While the talent was always there, there lacked a finishing touch as the Kickers would often fall short of pre-tournament expectations and end up with the early game on Sunday, aka the Toilet Bowl, and finish the weekend washing the pain away at the Portal bar in the Western Slope mining town of Somerset.

The Kickers eventually cracked the finals one summer, winning the tournament in Grand Junction and their home tournament. But, as that early 1990s influx aged and fell by the wayside, the team struggled to garner the excitement of years gone by. Players would emerge to at least field a team, because no-shows are the lowest form of humanity, but wins were hard to come by, until recently.

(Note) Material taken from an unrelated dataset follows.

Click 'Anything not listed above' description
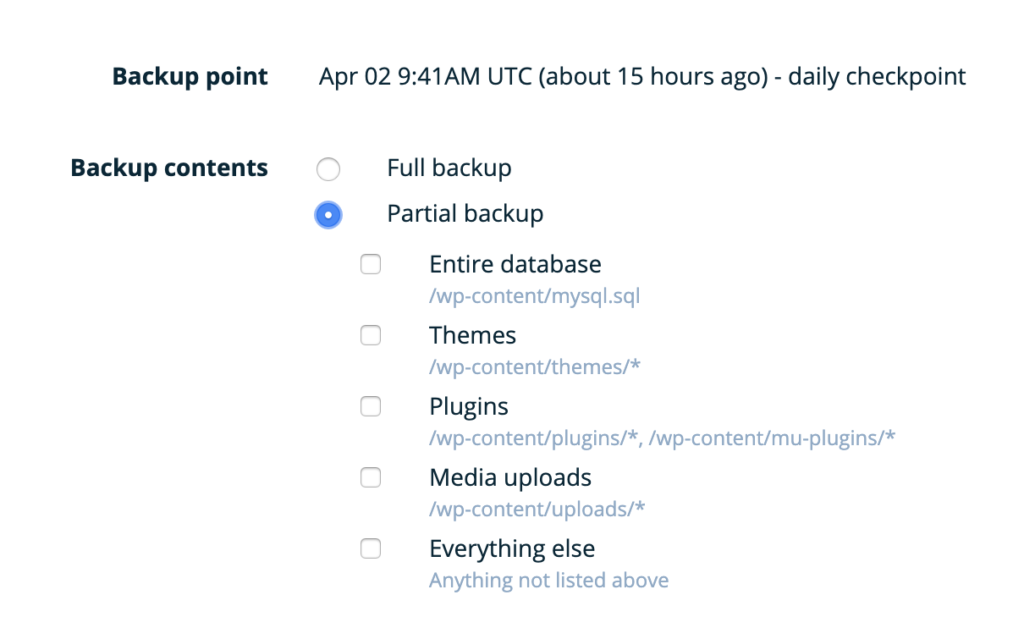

While Watt has been there since the beginning and still keeps an eye on the home tournament, local soccer club West Elk Soccer Association has now taken the reigns of the organizational side of things and is bringing in 12 teams this year in an effort to help raise money for the youth soccer club.

The Kickers this year are riding an upswing in talent and a new youth movement heading into the 25th annual. Former local high school players left Crested Butte for college but have since returned and are a driving force on the team this year. In addition, Drew Canale is back from his loan to a Philadelphia-based soccer club, the Hulksters. Speaking of Philadelphia and local soccer lore, while unavailable for comment, 30-year veteran Brian Fenerty will be lacing up the boots as well.

You can catch the Kickers in action on Saturday at 8 a.m. at Rainbow field and again at 11 a.m. at the CBCS field. The tournament finals are Sunday at 1 p.m. at Rainbow.